African Forum for Agricultural Advisory Services
- Abbreviation: AFAAS
- Formation: 2011
- Type: NGO
- Purpose: Agriculture
- Location: Africa;
- Region served: Africa
- Membership: 40 countries
- Official language: English, French, Arabic and Portuguese
- Executive Director: Dr. Silim Nahdy
- Key people: Adolphus Johnson Board chairman Dr Jeff Mutimba Vice chairman
- Website: Homepage Virtual Platform

= African Forum for Agricultural Advisory Services =

The African Forum for Agricultural Advisory Services (AFAAS) is an African organization for strengthening Agricultural Extension and Advisory Services (AEAS) in Africa. It operates within the framework of the Comprehensive Africa Agriculture Development Programme (CAADP), a venture of the African Union in the New Partnership for Africa's Development (NEPAD). AFAAS is an autonomous subsidiary of the Forum for Agricultural Research in Africa (FARA).

==Overview==
AFAAS is the continental umbrella organization for strengthening national Agricultural Extension and Advisory Services (AEAS) in Africa. Each member country is ultimately expected to establish a Country Forum (CF) through which its activities are to be implemented.

The agricultural body has the mandate to implement the agricultural advisory services aspects of CAADP, a programme of the AU. CAADP has four pillars. AFAAS works in close collaboration with other continental and sub-regional bodies contributing to CAADP, most notably those in the areas of agricultural research, organizing farmers, and private sector involvement.

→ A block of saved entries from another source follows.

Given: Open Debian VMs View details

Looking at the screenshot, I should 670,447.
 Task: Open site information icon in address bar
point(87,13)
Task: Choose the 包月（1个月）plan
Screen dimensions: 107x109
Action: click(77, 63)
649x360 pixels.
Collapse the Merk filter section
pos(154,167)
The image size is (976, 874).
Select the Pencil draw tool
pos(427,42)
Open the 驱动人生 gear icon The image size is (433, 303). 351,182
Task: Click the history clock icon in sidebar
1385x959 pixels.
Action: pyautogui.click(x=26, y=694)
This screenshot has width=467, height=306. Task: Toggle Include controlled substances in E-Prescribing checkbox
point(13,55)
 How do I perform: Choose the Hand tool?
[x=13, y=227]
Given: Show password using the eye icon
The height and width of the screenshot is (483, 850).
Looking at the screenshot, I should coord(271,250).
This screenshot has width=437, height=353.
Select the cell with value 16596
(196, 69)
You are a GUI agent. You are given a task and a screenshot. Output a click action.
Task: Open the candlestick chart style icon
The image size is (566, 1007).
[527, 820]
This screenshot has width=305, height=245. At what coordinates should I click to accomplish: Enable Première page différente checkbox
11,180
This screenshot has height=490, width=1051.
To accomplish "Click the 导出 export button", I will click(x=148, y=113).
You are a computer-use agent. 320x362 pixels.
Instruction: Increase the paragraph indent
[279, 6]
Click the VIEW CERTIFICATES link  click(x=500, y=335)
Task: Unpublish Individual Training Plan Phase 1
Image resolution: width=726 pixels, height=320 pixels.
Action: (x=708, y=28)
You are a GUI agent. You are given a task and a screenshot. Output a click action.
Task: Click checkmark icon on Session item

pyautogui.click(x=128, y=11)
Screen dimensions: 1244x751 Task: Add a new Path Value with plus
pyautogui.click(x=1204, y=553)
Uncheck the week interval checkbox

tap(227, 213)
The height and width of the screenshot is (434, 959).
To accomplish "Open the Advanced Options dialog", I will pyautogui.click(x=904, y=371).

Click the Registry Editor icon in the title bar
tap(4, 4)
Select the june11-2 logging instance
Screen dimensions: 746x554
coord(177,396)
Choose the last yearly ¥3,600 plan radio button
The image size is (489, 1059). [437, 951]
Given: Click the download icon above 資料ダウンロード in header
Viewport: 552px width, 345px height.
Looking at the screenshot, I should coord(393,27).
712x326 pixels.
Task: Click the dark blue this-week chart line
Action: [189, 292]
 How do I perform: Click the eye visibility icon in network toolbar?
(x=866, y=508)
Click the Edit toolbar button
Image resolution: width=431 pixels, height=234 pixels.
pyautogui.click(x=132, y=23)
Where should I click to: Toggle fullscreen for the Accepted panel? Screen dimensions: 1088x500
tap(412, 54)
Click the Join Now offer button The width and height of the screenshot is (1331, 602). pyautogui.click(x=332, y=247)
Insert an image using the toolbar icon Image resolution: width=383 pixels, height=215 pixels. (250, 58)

Cognisant of the fact that the African Union Commission (AUC) recommitted itself to enhancing the CAADP momentum by adopting the Malabo Declaration on Accelerated Agricultural Growth and Transformation for Shared Prosperity and Improved Livelihoods in June 2014, AFAAS reaffirmed its commitment to the cause by signing an MoU with the AUC in April 2015.

==History==
The African Forum for Agricultural Advisory Services (AFAAS) was initially formed as the Sub-Saharan African Network on Agricultural Advisory Services (SSANAAS). The SSANAAS was created at the first Regional Networking Symposium on Innovations in Agricultural Advisory Services, which was held in Kampala, Uganda in October 2004. The initial member countries were Kenya, Malawi, Mali, Namibia, South Africa, Tanzania and Uganda.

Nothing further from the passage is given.